— Start MATERIAL FOR THIS EXERCISE —

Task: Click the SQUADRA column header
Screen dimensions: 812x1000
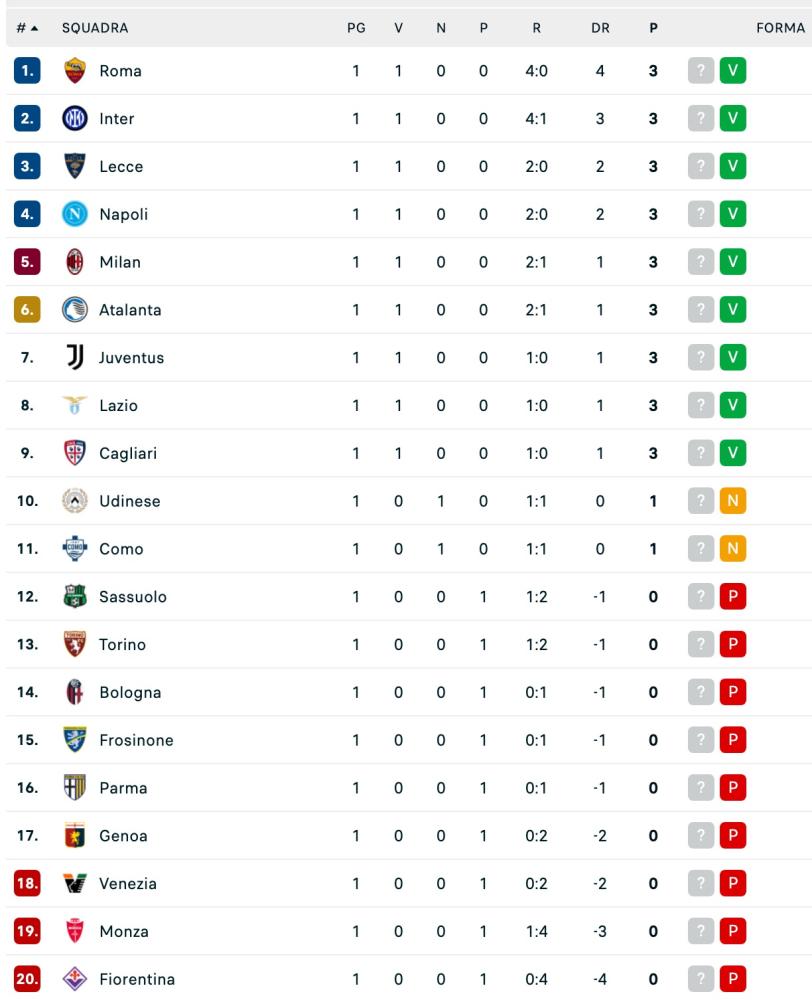Action: (95, 28)
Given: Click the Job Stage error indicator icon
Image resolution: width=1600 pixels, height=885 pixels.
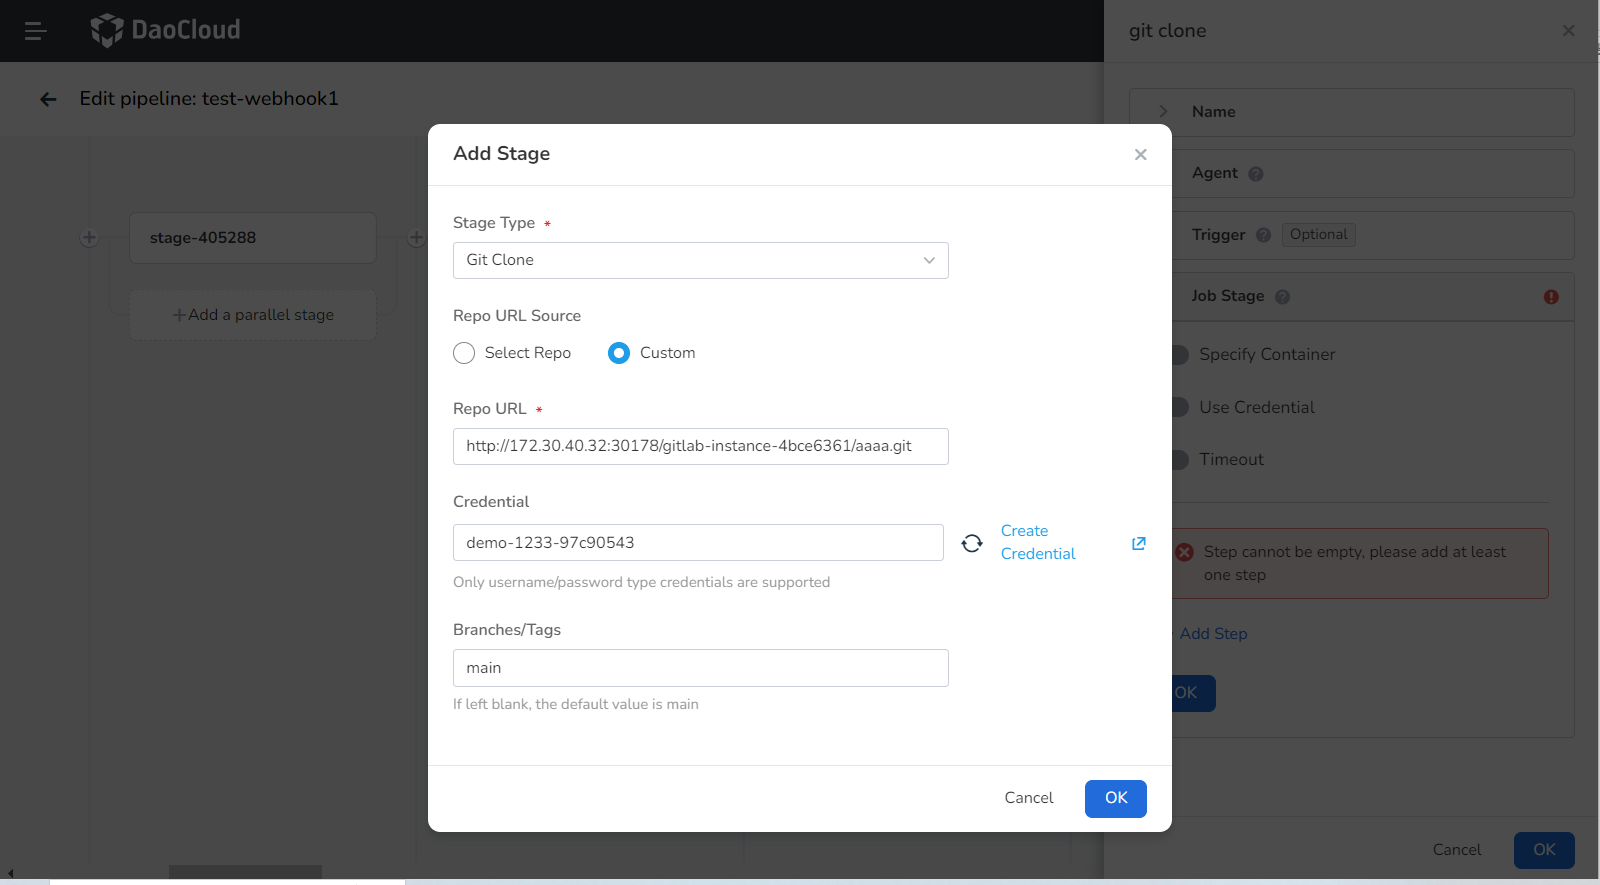Looking at the screenshot, I should [x=1551, y=297].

— End MATERIAL FOR THIS EXERCISE —

## WHAT IS ASKED
Please convert the rows above into a two-column CSV with the headers "input" and "output", one line per row, putting each row's text and its answer in a single quoted field and replacing line breaks with spaces. Leave the pictures out of the result.

## EXERCISE ANSWER
input,output
"Task: Click the SQUADRA column header Screen dimensions: 812x1000","Action: (95, 28)"
"Given: Click the Job Stage error indicator icon Image resolution: width=1600 pixels, height=885 pixels.","Looking at the screenshot, I should [x=1551, y=297]."